O ILUMINISMO E A REVOLUÇÃO POR CARPEAUX, AFINAL QUAL É A TUA?

   Um dos mistérios benditos do mundo: Porque o homem não consegue, não pode se acomodar? Uma pessoa tem de ser muito imbecil para gastar toda a vida numa fé estática. Sim, esse é o credo do romantismo, do pré-romantismo ( que nada tem de romantico ) e do iluminismo também. São 3 modos de pensar que se negam, se chocam, mas que, como bem o prova Carpeaux, se complementam. Não haveria um sem a existencia do outro.
  O iluminismo é racional. Portanto ele escreve em regras bem claras e definidas. O texto é limpo, nada de emoção desregrada. O bom gosto manda. É aristocrático, dirigido a nobres. Contradição: Nunca é conservador, é revolucionário, porém se expressa em formas rígidas e antigas. No iluminismo, que é o classicismo, não se pensa em gênio, em inspiração ou em originalidade, se pensa em termos de clareza, elegãncia e saber fazer. Aqui é preciso cultura.
  Tudo muda no universo do pré-romantismo. Surge a ideia do gênio, da súbita inspiração. Para isso não é mais necessário ter um saber, é preciso ser um escolhido, um gênio. A obra deve ser original, emocional, imperfeita, diferente, única. Estranho, são obras esquisitas feitas com fins conservadores. Tudo aqui é passado, criação de mitos, convulsões íntimas, isolamento.
   Otto Maria Carpeaux demonstra, neste que é seu melhor livro da série, todos os fatos históricos que contribuíram para essa mudança. Um ato como o de Richardson, que esnobou o apoio de um mecenas nobre para poder escrever para as massas, mostra essa mudança com clareza. As novas religiões influenciando a formação de países ( a Alemanha luterana, país onde na vida politica tudo é regra e ordem e na vida cultural tudo é liberdade e criação ), a calma e prática Inglaterra, com a religião anglicana ditando um modo de ser em que tudo se arranja sem grandes traumas, e a França calvinista, com a dúvida fazendo parte da própria fé. Sobre todas essas forças inconscientes, a nova burguesia, com seu desprezo a escritores e religiosos, poetas e andarilhos, gente que não produz coisas que se vendem, pior que isso, gente que não os respeita. Desde então ( 1750/ 1800 ) se institui essa briga entre o mundo burguês, materialista, produtivo, trabalhador, e o mundo aristocrático da arte, imaterial, não produtivo, atemporal. Essa briga, que nasce aqui vive até o modernismo ( 1920 ), hoje se percebe que a arte de certo modo capitulou.

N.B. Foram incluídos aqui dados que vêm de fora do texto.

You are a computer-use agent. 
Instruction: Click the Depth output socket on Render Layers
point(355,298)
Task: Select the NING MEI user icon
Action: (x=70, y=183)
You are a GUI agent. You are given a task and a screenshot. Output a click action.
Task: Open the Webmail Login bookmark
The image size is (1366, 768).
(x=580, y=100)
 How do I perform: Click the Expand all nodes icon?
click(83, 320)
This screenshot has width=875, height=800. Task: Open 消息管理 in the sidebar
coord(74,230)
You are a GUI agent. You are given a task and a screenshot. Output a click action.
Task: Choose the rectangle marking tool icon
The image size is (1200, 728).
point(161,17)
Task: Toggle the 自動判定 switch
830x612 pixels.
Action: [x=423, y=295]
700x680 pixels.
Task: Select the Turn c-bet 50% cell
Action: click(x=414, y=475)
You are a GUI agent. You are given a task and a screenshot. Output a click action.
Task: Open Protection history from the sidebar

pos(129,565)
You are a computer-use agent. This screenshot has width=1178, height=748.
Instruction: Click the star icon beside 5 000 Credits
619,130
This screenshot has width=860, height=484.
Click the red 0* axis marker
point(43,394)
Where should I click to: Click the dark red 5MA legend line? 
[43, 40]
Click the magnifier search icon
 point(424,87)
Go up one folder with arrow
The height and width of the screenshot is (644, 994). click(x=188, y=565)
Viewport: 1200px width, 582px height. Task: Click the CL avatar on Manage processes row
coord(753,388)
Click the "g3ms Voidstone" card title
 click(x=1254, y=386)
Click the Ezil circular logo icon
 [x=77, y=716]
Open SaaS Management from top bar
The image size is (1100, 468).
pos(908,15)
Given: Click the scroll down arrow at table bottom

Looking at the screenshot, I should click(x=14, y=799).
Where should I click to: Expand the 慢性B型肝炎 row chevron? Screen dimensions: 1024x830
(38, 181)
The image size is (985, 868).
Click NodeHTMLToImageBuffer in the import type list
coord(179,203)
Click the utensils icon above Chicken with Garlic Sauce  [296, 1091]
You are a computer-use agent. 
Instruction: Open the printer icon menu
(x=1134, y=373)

   Otto relembra o fato de que até o iluminismo cientistas eram artistas. Galileu ou Bacon eram grandes escritores, e ao se fazer uma máquina de fábrica ou uma usina se pensava em beleza e harmonia.  A máquina tinha enfeites, arabescos, beleza "inutil". É aqui que se dá a separação entre arte e ciência, o homem de ciência pouco se preocupando com a escrita ou com o belo. As fábricas se tornam galpões horrendos, as mãquinas mecanismos monstruosos. O pré-romantismo se ergue contra isso, dái seu passadismo, sua saudade.
   Shakespeare como o conhecemos nasce aqui. Ele é traduzido para todas as linguas e se torna o Gênio, o mito a ser seguido, o homem sem regras, sem freios, sem grande cultura que criou magia a partir do nada, o homem que foi pura inspiração. Um mito claro, mas o romantismo ama os mitos, crê neles e jamais no óbvio. O óbvio não é arte, não é vida e nunca será novo.
   Carpeux desenterra nomes meio esquecidos: Shaftesbury, Galiani, Vauvenargues. Todos grandes otimistas que acreditaram na nobreza do homem, na contínua evolução do mundo, não pela ciência e técnica, mas sim por ações baseadas em bondade e coragem. Esses nomes, melancólicos ativos, tristes otimistas, tiveram uma influência continental em seu tempo, foram centro de debates, mudaram a vida.
   É claro que Otto fala de Rousseau, de Voltaire, Jane Austen, Schiller, Sterne, Fielding, Defoe, Goethe, Vico, Choderlos de Laclos, nomes centrais, conhecidos até este século, reeditados ao infinito. Mas é nos pequenos casos, nos nomes outrora grandes e agora esquecidos que reside a magia deste belo livro.
   E fica uma lição: A arte só voltará a ser protagonista quando ela voltar a ser 100% arte. Quando ela deixar de cortejar a ciência e o trabalho e retornar a sua condição de aristocrata, de vagabunda, de religião sem igreja e principalmente de cultora do belo e do inutil.  Enquanto não renascer essa coragem, que ridiculo, continuaremos a a ver essa arte que cultua o útil, o esforço e o ser como todos são.